Microsoft wanted us all to believe Windows 8 would spark a new wave of consumer upgrades, and finally put to rest all the doom and gloom stories about declining PC sales. Skeptics were skeptical (surprise), but at least a few of these naysayers have been proven right. Windows 8 hasn’t lit the PC world on fire, but can we all at least agree it’s just a bit too early to say Windows 8 is a flop? Blogs from around the web pounced on the Supersite’s headline declaring Windows 8 a failure, but the story here is much more complicated.
Windows 8, to be fair, is launching into a very different marketplace than Windows 7. Business users have spent the last year preparing to roll out 7, and consumers are drawing out the upgrade cycle more and more each year. When Windows 7 hit the market, it was competing against a nearly decade old Windows XP, and its barely competent replacement Windows Vista. Consumers were ready to upgrade, and took advantage of the rave reviews.

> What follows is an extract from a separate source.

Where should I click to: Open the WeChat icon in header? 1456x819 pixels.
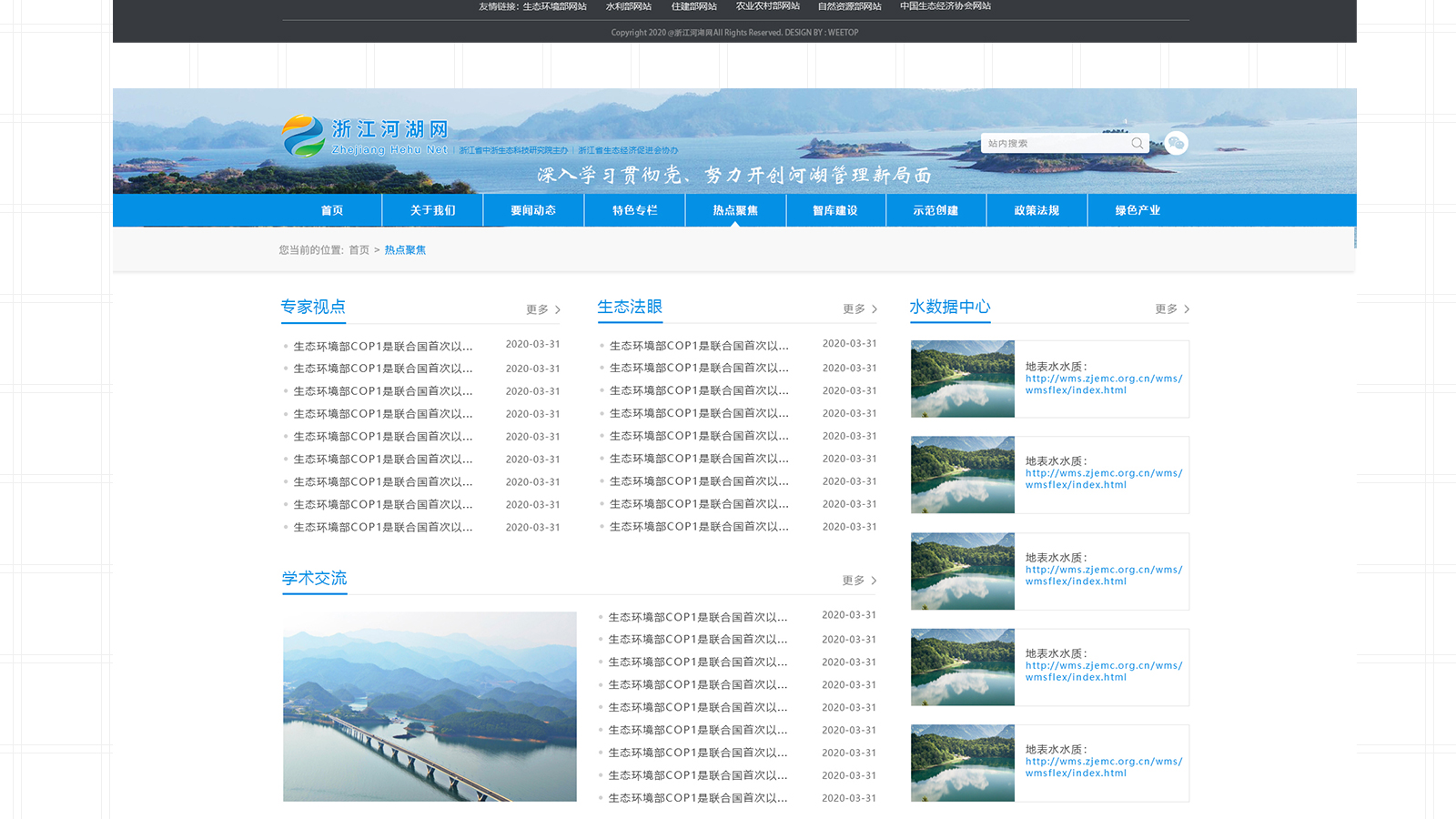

Companion phones and tablets aren’t helping either. Consumers are increasingly looking at a traditional PC as a machine to get work done, and mobile devices as a source of entertainment. When you stop to consider the average workload of your typical home consumer, it’s not hard to see why PC sales are struggling, despite a new OS release. Even five year old hardware has no problem running Microsoft Word. Consumers will still buy hundreds of millions of Windows 8 PC’s, however longer upgrade cycles combined with a fear of the unknown will drag out the process.
Windows 8 may still ultimately become the bestselling version of Windows, it just doesn’t have consumers lining up at Best Buy en masse.